101. Many of the introduced genes and gene fragments in the RNAi constructs are derived from common crop plants including bean (P. coccineus), barley (H. vulgare), rice (O. sativa), sugarcane and maize (Z. mays). Genes highly similar to the majority of these genes are also expected to occur in most other plants. Therefore, it is expected humans and other organisms routinely encounter these introduced genes and gene fragments in the RNAi constructs, and their gene products, or their homologs, through contact with plants and food.

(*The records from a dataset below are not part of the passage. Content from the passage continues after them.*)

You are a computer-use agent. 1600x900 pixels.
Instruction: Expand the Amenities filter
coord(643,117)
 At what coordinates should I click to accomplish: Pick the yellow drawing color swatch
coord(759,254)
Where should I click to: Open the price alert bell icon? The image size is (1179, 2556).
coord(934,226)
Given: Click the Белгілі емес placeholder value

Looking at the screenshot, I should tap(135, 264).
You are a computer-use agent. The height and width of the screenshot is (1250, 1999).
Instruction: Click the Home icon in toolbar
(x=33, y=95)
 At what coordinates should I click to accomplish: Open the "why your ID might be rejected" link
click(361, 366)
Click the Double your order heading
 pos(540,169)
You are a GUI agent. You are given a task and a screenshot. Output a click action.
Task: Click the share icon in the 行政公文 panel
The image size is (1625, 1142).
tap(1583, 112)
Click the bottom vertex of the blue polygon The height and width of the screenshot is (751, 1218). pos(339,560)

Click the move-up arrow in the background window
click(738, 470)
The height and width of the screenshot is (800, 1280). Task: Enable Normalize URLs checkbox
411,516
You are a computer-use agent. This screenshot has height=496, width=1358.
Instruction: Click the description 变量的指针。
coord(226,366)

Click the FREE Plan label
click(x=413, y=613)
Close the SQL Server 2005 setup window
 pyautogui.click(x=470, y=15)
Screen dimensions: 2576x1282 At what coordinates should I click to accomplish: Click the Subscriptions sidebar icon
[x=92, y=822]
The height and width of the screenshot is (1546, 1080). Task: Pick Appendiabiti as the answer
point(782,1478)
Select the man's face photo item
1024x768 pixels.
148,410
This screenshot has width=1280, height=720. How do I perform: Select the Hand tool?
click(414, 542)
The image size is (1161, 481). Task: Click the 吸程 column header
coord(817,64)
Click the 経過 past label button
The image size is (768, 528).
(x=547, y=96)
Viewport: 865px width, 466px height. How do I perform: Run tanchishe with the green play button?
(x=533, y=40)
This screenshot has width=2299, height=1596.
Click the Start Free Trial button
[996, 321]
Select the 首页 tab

102. Some of the introduced genes are derived from bacteria, including the common gut bacterium E. coli. The three marker genes nptII, bla and uidA are derived from E. coli, which is widespread in human and animal digestive systems as well as in the environment (Blattner et al. 1997), and as such it is expected to be routinely encountered by humans. Activity of the GUS enzyme encoded by uidA has been detected in numerous microbial, plant and animal species (Flavell et al. 1992; Gilissen et al. 1998). GUS is recognised as commonly present on fresh food. The bla gene confers resistance to -lactam antibiotics such as ampicillin. It was isolated from the bacterial Tn3 transposon. The bla gene would not be expressed in the GM sugarcane lines because the genes bacterial (prokaryotic) promoter does not allow the expression in eukaryotes such as plants. The identities of some of the bacterial species from which the introduced genes were derived have been declared CCI and are not discussed further in this section.